Quelle: imago stock&people

Drewitz. Ein neuer Partyort bringt Anwohner um ihre Nachtruhe: Die illegale Technofete in den Nuthewiesen und auf der Bahnbrücke über die Nuthe in Drewitz vom vergangenen Wochenende war nicht die erste. Bereits am 3. September gab es dort eine ähnliche Veranstaltung, wie Jana Birnbaum, Sprecherin der Polizeidirektion West, auf Anfrage bestätigt. Anwohner hatten auch in diesem Fall die Polizei alarmiert.

„Boom, boom, boom“ raubt Schlaf

„Boom, boom, boom, so ging das über Stunden bis zum Morgen. An Schlaf war nicht zu denken“, sagt eine Anwohnerin gegenüber der MAZ, die anonym bleiben möchte. Nicht nur sie, auch andere Bewohner der nahen Häuser fühlten sich gestört und riefen die Beamten. Diese hätten vergangenen Sonntag, obwohl es bereits die zweite Party in voller Lautstärke war, zunächst nichts unternommen, so die Anwohnerin. Der Beamte am Telefon habe erklärt, dass man von 200 Leuten auf der Party ausgehe – dafür seien nicht genügend Einsatzkräfte verfügbar. Laut Polizeibericht vom Wochenende waren dann tatsächlich rund 80 Feierende vor Ort.

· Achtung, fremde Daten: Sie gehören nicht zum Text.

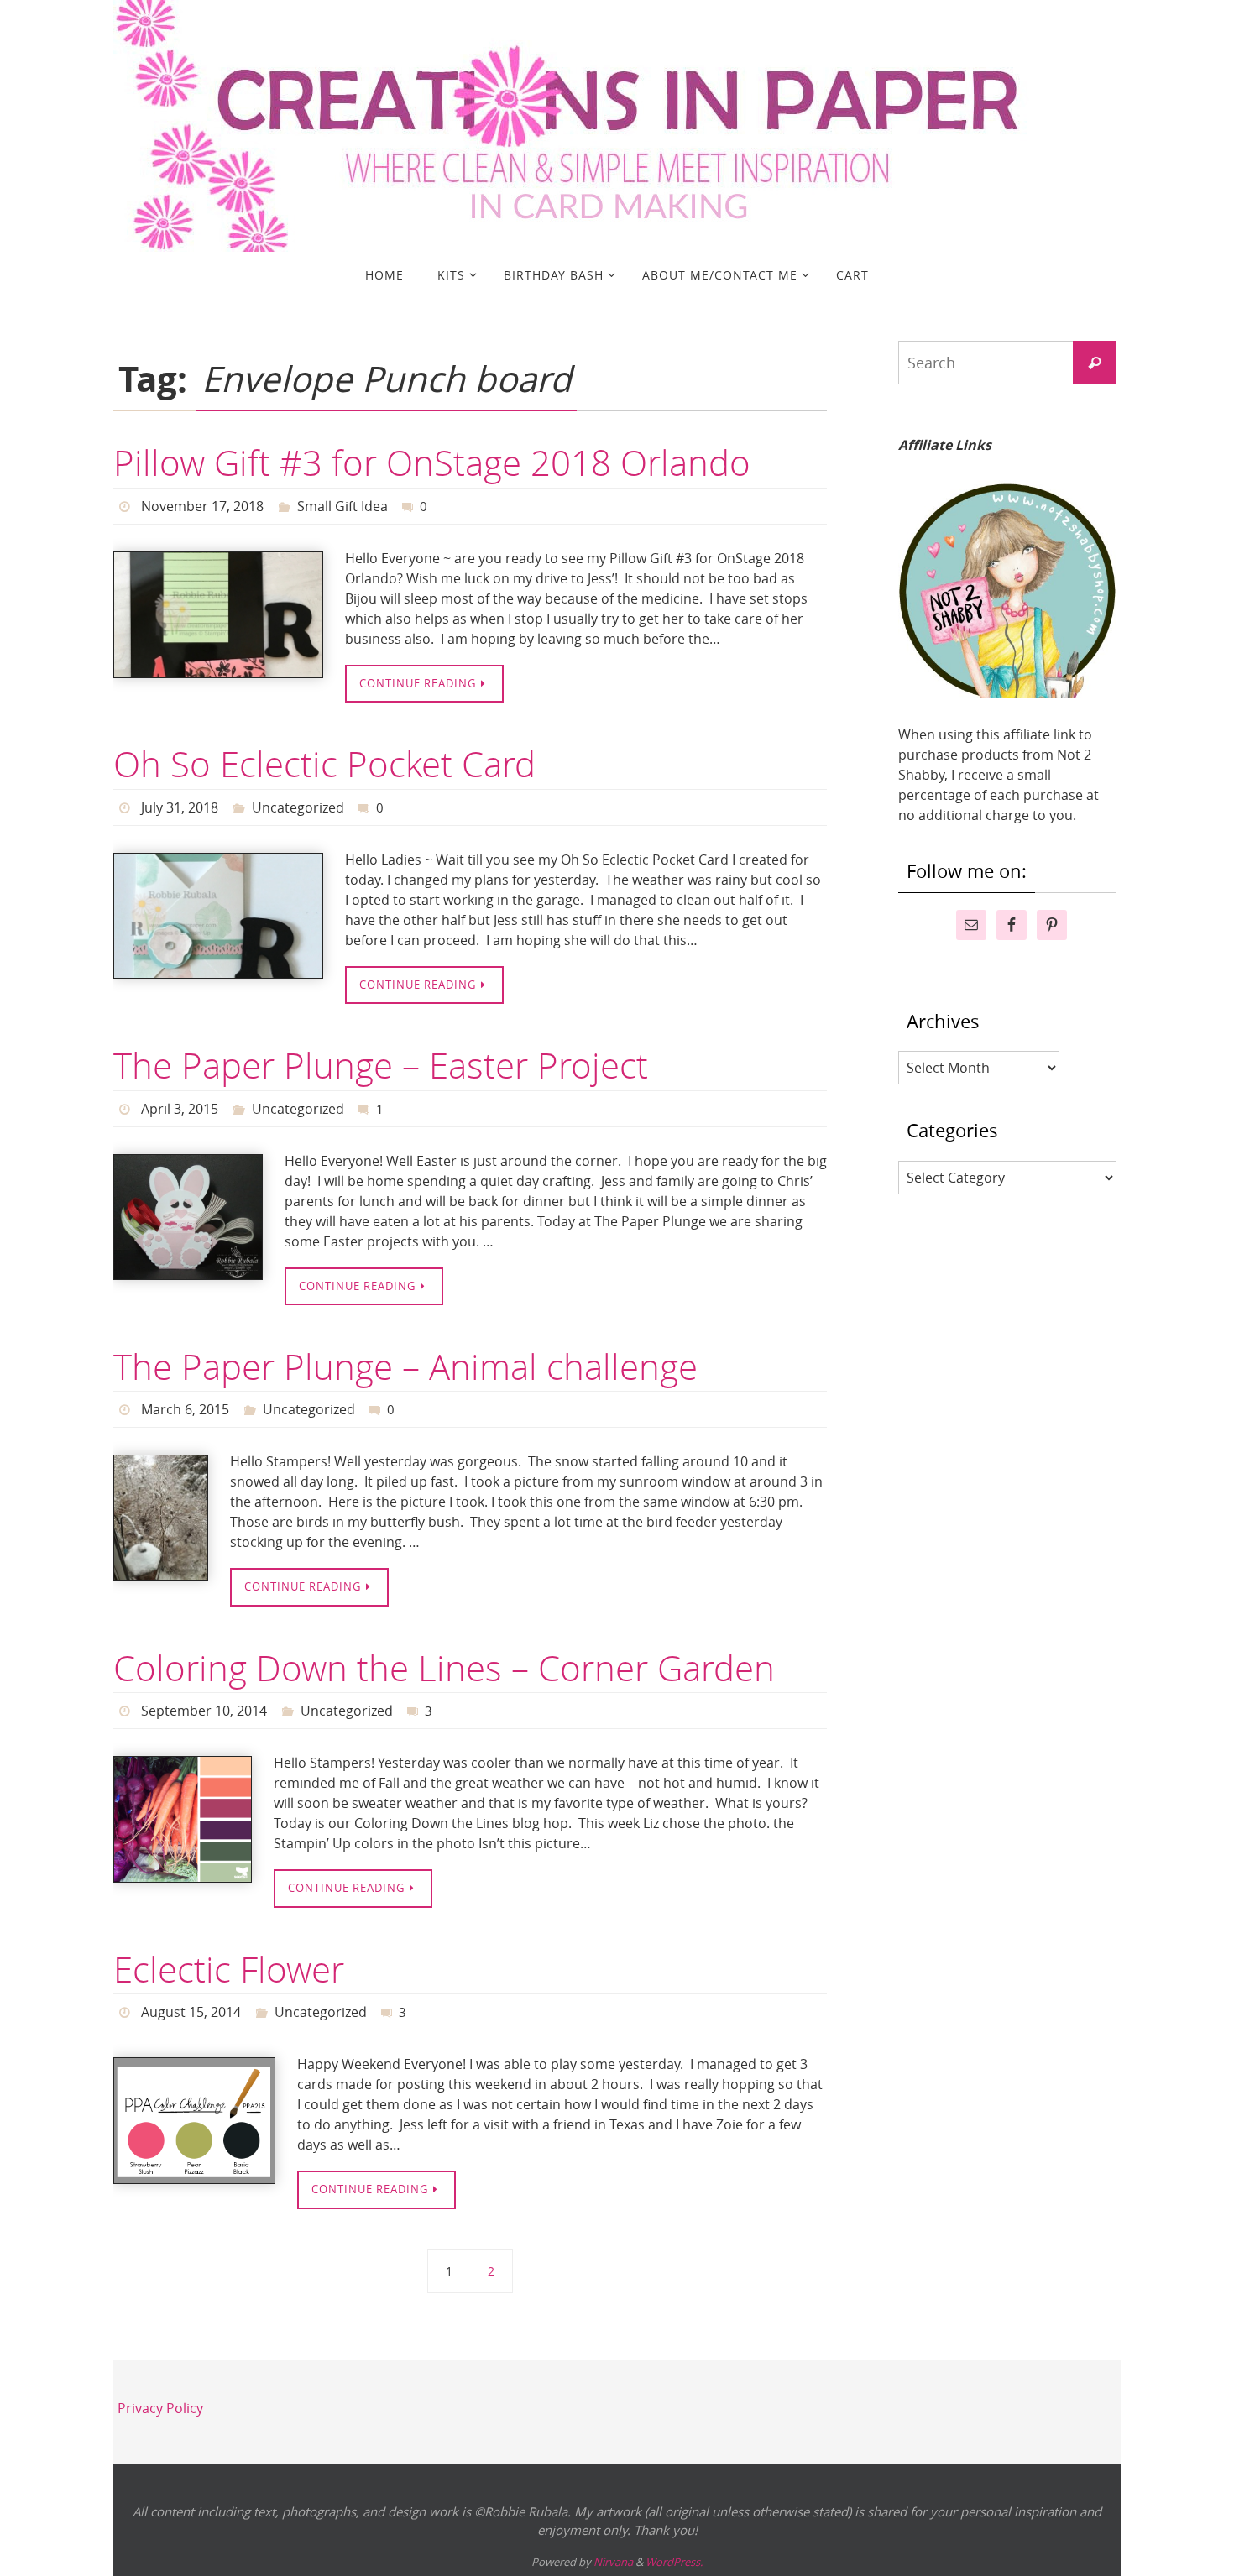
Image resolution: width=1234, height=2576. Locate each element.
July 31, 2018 (179, 807)
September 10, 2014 (204, 1710)
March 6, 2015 (185, 1409)
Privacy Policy (160, 2408)
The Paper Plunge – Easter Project (380, 1065)
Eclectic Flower (228, 1969)
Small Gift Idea (342, 506)
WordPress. (674, 2561)
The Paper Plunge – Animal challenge (405, 1366)
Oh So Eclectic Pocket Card (324, 763)
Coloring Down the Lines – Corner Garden (444, 1667)
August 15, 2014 (191, 2012)
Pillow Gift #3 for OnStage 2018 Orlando (431, 462)
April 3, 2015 (179, 1109)
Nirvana (613, 2561)
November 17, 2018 (202, 506)
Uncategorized (298, 807)
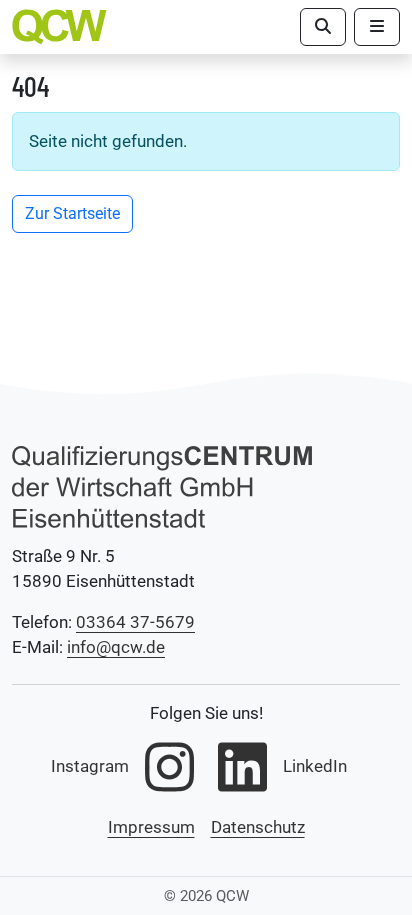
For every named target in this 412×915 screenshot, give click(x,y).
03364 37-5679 (135, 622)
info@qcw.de (116, 647)
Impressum (151, 827)
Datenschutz (258, 827)
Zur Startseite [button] (72, 213)
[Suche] (323, 27)
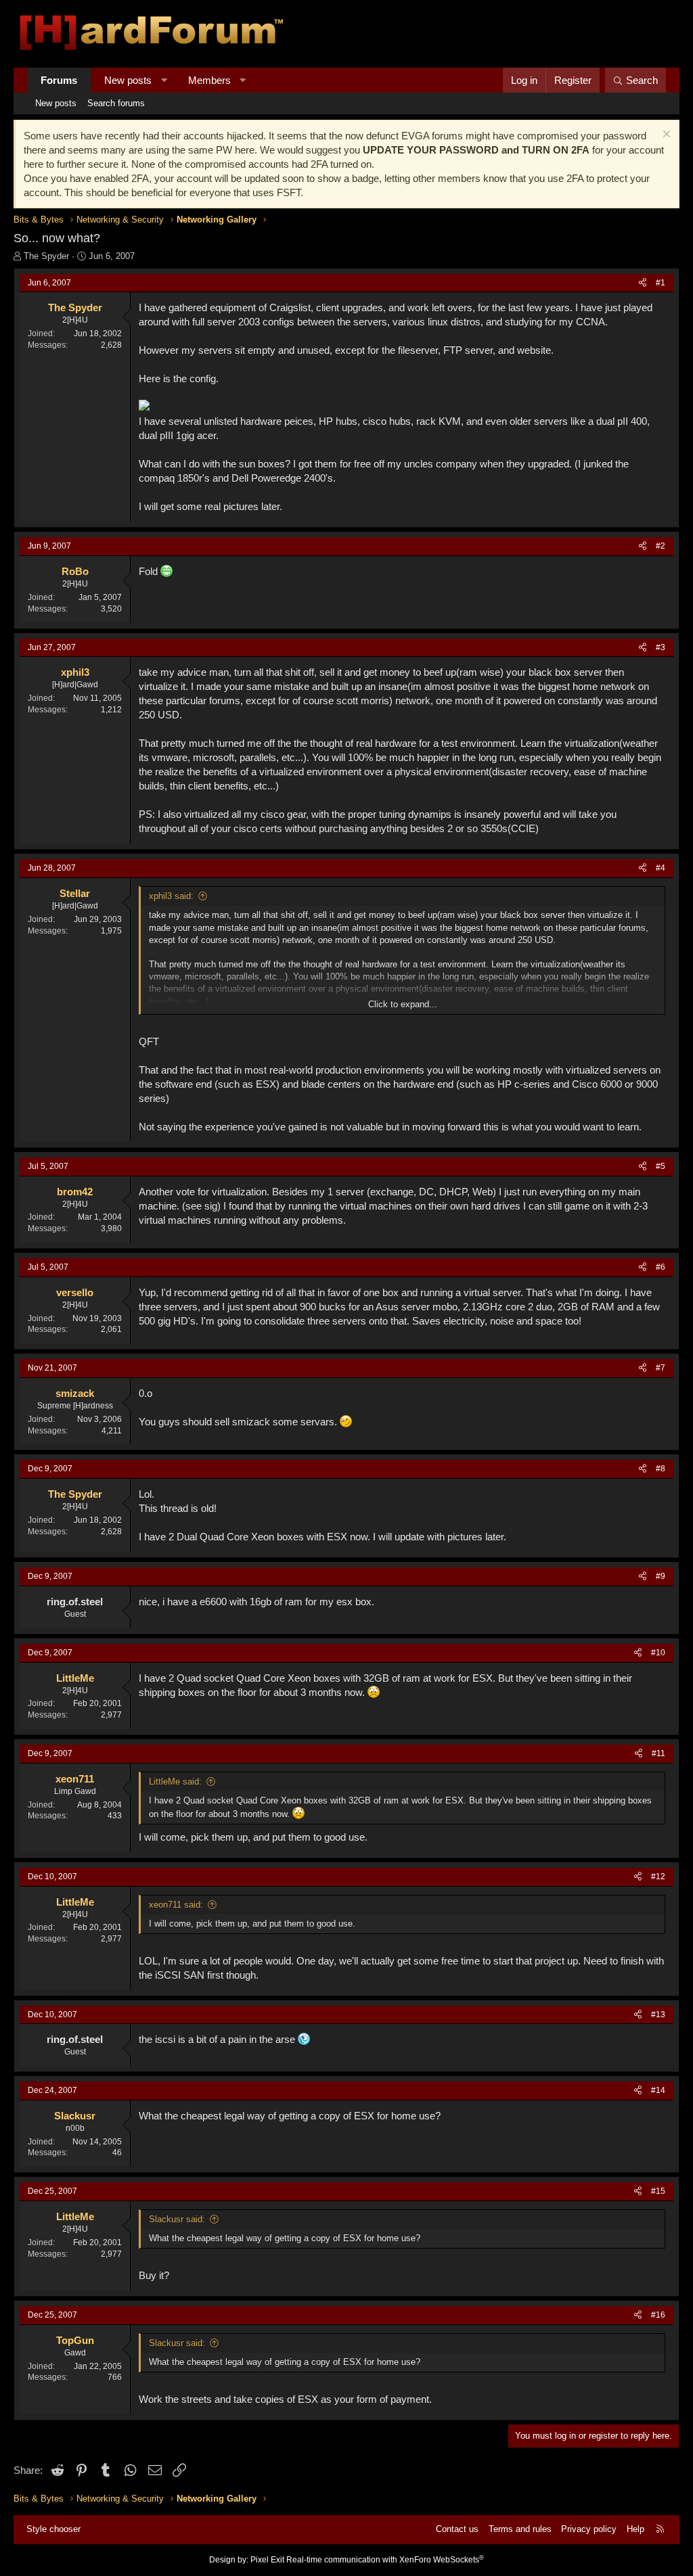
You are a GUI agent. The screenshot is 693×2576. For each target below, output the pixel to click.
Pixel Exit (267, 2559)
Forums (59, 80)
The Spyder (46, 256)
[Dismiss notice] (665, 136)
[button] (164, 80)
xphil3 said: (171, 896)
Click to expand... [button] (402, 1004)
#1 (660, 283)
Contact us (457, 2529)
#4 (660, 868)
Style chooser (53, 2529)
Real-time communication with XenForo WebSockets (385, 2559)
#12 (658, 1876)
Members (209, 80)
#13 (658, 2014)
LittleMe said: (175, 1781)
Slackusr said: (177, 2219)
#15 (658, 2191)
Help (635, 2529)
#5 (660, 1166)
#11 (658, 1753)
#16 (658, 2315)
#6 (660, 1267)
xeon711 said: (176, 1905)
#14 (658, 2090)
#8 (660, 1468)
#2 (660, 546)
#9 (660, 1576)
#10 (658, 1652)
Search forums (116, 103)
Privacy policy (589, 2529)
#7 (660, 1368)
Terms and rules (520, 2529)
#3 (660, 647)
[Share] (642, 283)
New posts (128, 80)
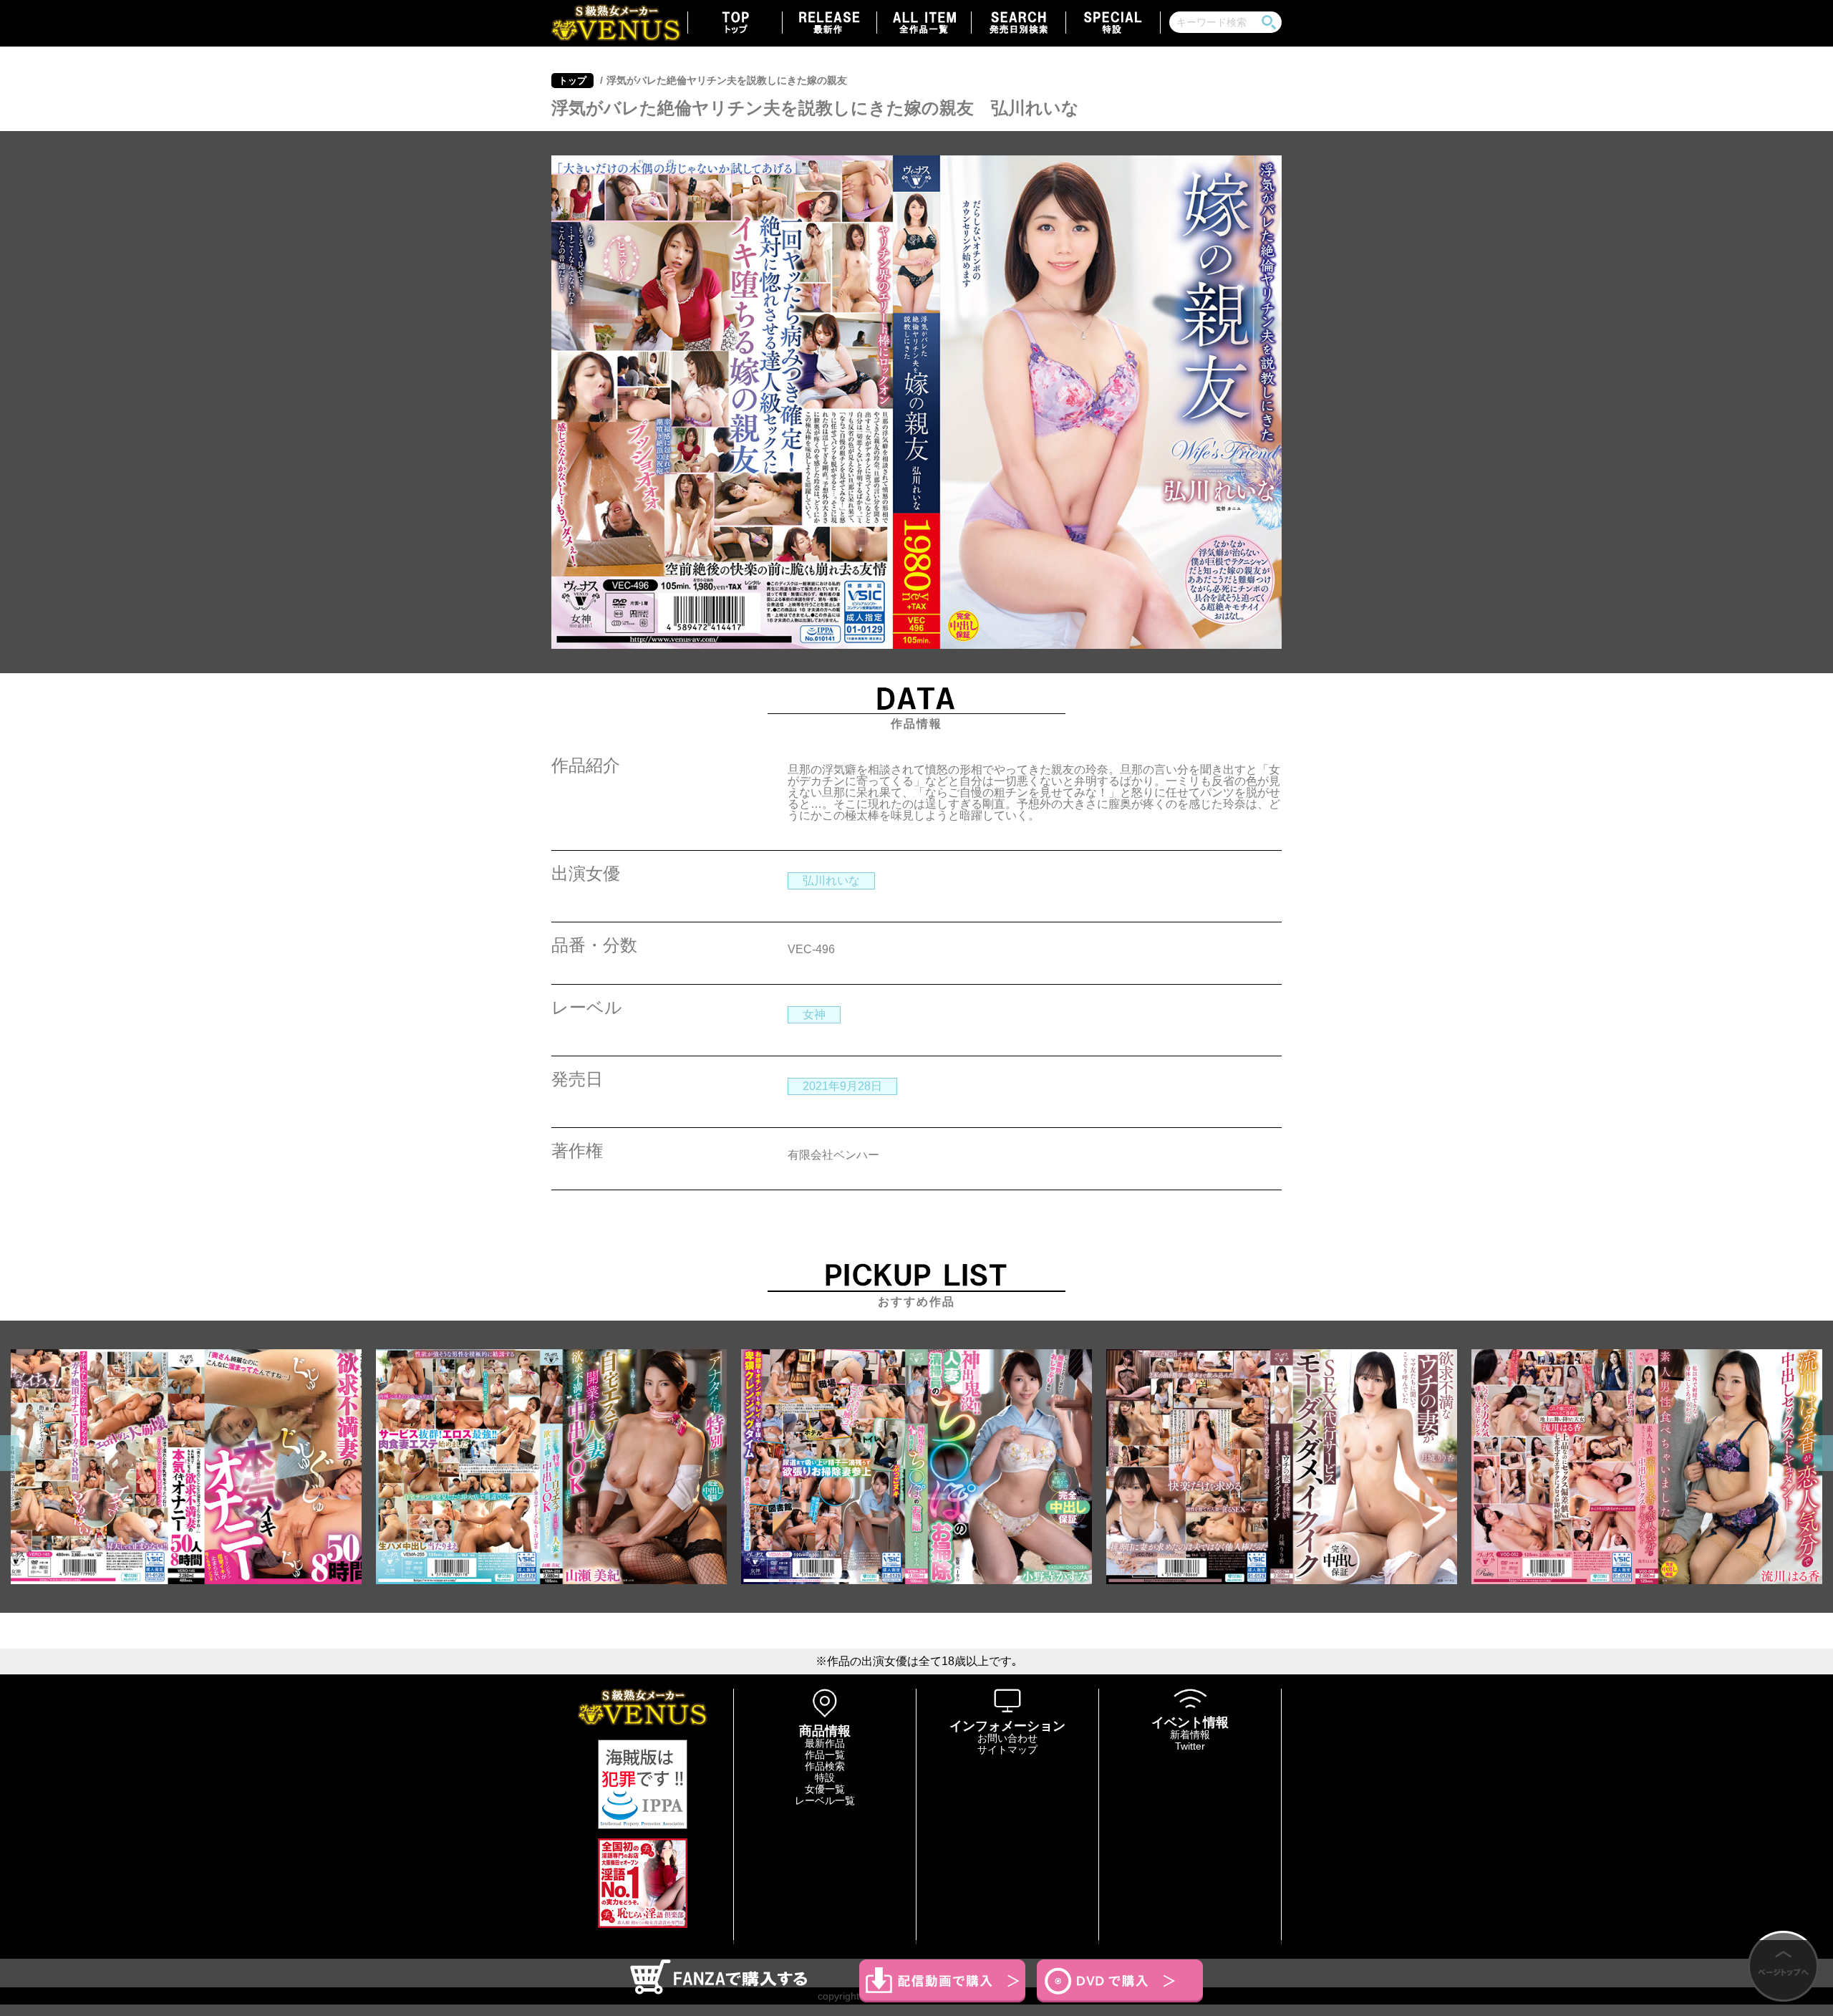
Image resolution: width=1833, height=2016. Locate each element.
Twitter (1190, 1746)
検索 (1269, 22)
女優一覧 (825, 1789)
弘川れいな (831, 880)
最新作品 (825, 1743)
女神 (814, 1014)
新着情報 (1190, 1734)
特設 (825, 1777)
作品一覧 (825, 1754)
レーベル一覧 (825, 1800)
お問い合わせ (1007, 1738)
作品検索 (825, 1766)
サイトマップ (1007, 1749)
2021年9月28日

Mehrere Teilnehmer liefen wie berichtet in den anliegenden Gleisanlagen herum, so dass die Gleise kurzzeitig gesperrt werden mussten.

Ein Nachbar informierte die Leitstelle

Am 11. September um 2.52 Uhr sei bei der Leitstelle der Anruf eines Mannes eingegangen, der in der Nähe der Party in seinem Garten übernachtete, so Birnbaum. Wenig später sei ein weiterer Anruf eingegangen. „Wir waren dann mit drei Streifenwagen vor Ort“, so die Sprecherin. „Ich habe vollstes Verständnis für die Anwohner. Jeder hat das Recht auf eine friedliche Nachtruhe. “ Sowohl am 3. als auch am 11. September seien die Personalien der Veranstalter aufgenommen worden. Vier Männer im Alter zwischen 25 und 46 Jahren seien als Verantwortliche ausgemacht worden. Gegen alle vier wurden Ordnungswidrigkeitsverfahren eingeleitet. „Polizeibeamte in Zivil, die sich quasi unter das feiernde Volk mischten, haben keinerlei Straftaten registriert“, so Birnbaum.

Die Polizei hofft offenbar, dass sich das Problem von selbst erledigt. „Der Sommer neigt sich nun dem Ende entgegen und damit auch die wärmeren Nächte, die sich zum Feiern unter freiem Himmel anboten“, so Birnbaum. Die Kollegen der Polizeiinspektion Potsdam seien aber entsprechend sensibilisiert und würden auch bei zukünftigen Veranstaltungen „mit Augenmaß einschreiten“.